Yes, that is my drink. The folks at Starbucks (in Denver no less) told me how to say it correctly so that it would get made correctly every time. It's a high maintenance drink and sometimes I'm a high maintenance kinda girl. Sometimes I'm low key. Again those Libra scales. But I don't always order this. Sometimes, I order plain coffee, sometimes I order a frappicino (which are bad on the hips and wallet) and sometimes I order tea.
So what's been on my mind. Well, many people know that I work mostly in the energy space at my consulting firm, so I am constantly reading about energy policy, companies, taxes, carbon credits, etc. etc. I've written before about why I think gas should be $6 or why it should have been a lot more expensive, but I'm going to lay it out in a more simplistic fashion and this doesn't even address the consumption of electricity.
The US government has not increased the federal gas tax in over 15 years. This tax pays for federal highway maintenance, DOT, etc. This worked fine when the US was the major importer of gas from shady nations where 99.99% of the wealth is in the hands of a few who try to promote their world view while harboring or setting up conditions to promote terrorists. (Read this article for an example.) Between lobbying from the oil companies, Detroit (who made gazillions off of gas guzzling SUVs), and the rest of uses of petroleum (Vaseline, hair grease, the list goes on and on) we had a vested interested in keeping gas low and it was easy, we consumed the most oil and everybody was nice to us. But look where it has gotten us.
Gas has always been taxed extremely high in Europe. Their cars are smaller, more efficient, their appliances run on less electricity, and they were first in line for alternative energies such as wind. Now for a variety of reasons the full on European model would not work in the US, but inflation adjusted, gas prices have actually been falling in the US.
Imagine where we would be if the government had at least kept the price of gas adjusted for inflation using taxes. The shock of prices which have more than doubled in the past 7 years, could have been more slowly absorbed, lifestyles could have shifted, we may have more funding for alternatives, we would have better highways, more efficient, trucks, etc. Infrastructure that would reduce our dependence on foreign oil would already be in place.
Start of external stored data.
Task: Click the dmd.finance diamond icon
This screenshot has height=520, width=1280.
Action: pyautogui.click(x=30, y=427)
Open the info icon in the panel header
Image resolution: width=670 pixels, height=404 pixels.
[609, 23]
Now there is a scramble to switch to smaller cars - biomass, ethanol (and corn is the worst ethanol out there), wind, solar are all buzz words and everybody complains at $4 gas. All of us environmentalists were hemp-wearing, hirstute, crazies 10 years ago saying we needed to stop guzzling gas. But now, our chickens have come home to roost. We can't adjust in the short-term and we could drill in Alaska, the Gulf and all of our other off limit places, but those are temporary solutions. We needed this band-aid ripped off and we are going to have to endure the pain before we can get to the healing And the sad part is that those that can least afford it , are the ones paying the most for it. So we can't go back and change the past, but how are we going to change the future?
Before I write my thoughts anybody else?
I thought your examples and reasoning a little scatterred, they followed
your main line, but not always cogently supported. I think , long term,
two other points are important to understand long term demand, and the
potential for increasing prices. One, China. The elephant in the room. Its
demand is growing at incredible rates and will soon put immense pressure on
pricing related to current global capacity/production. Unfortunately, new
production facilities have not been added, and time and capital
expenditures will be long and huge--running well behind the voracious
consumption by China, Asia, SA and even the West. Secondly, short-term,
speculators have made a run on oil unrivaled in modern times. On Carnegie,
Vanderbilt, and the Huntr brothers in the 60's/70's with silver have driven
a market through interstellar space. given the fluency and liquidiity of
global capital, the feeding frenzy was instantly picked up as a way of
maxing shjort term returns over the intermediate period. The market offered
no resistance--supply reduction, government intervention, populous
protest--so speculators have free reign and wind shearing profits
completely out of touch w/ production/refining expenses/cost and historic
profit margins. The instertion of global spectulars is a new paradigm of
commoity wealth and power that fliies under the regualtion and monitoing of
tradtional means, but reeks havoc at the pump.